= Carrie Yau =

Hong Kong government official

This is a Hong Kong name; Tsang is the maiden name and Yau is the married name.

Carrie Yau Tsang Kar-lai (' Tsang; born 4 June 1955) is a former Hong Kong government official.

She was graduated from the University of Hong Kong and Somerville College, Oxford and joined the Hong Kong government as an Administrative Officer in 1977. She worked in major policies including security, building and lands, education and manpower, transport, health and food safety in bureaux and departments such as the former Environment Branch, the former Finance Branch, the former New Territories Administration, the former Civil Service Branch, the former City and New Territories Administration, the former Building and Lands Department, the former Security Branch, the former Education and Manpower Branch, the former Transport Branch and the former Chief Secretary's Office.

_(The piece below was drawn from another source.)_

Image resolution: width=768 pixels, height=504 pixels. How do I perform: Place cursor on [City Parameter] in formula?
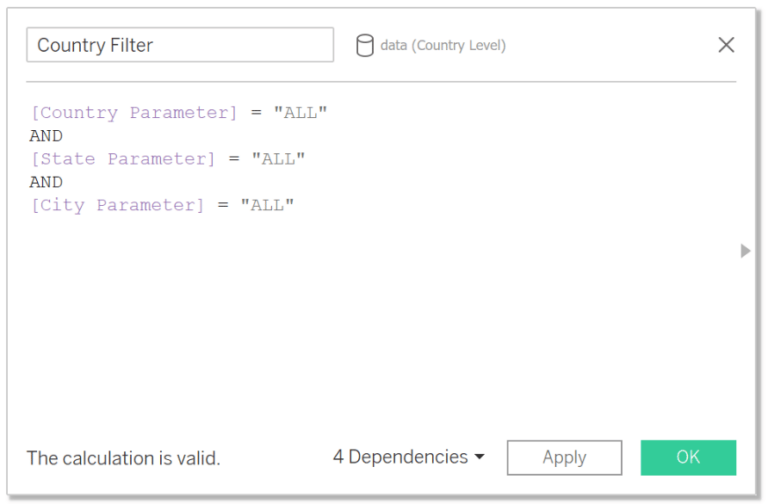pos(116,205)
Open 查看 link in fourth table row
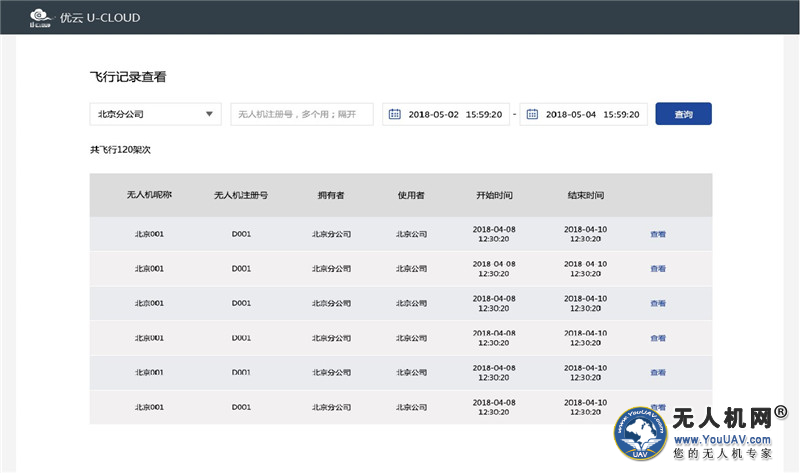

From 1995 to 1997, she was Deputy Secretary for Security. In 1997 she was appointed Director of Administration and in 2000. She was Permanent Secretary for Health, Welfare and Food from 2002 to 2007, Permanent Secretary for Home Affairs from 2007 to 2010. She handled crisis management issues relating to Vietnamese boat people, SARS, avian flu; and coordination of international events like 2000 ITU Telecom Asia and 2008 Olympic Equestrian Events. In April 2010, Yau retired from the civil service after almost 33 years of service. In 2013, she was appointed Executive Director of the Vocational Training Council.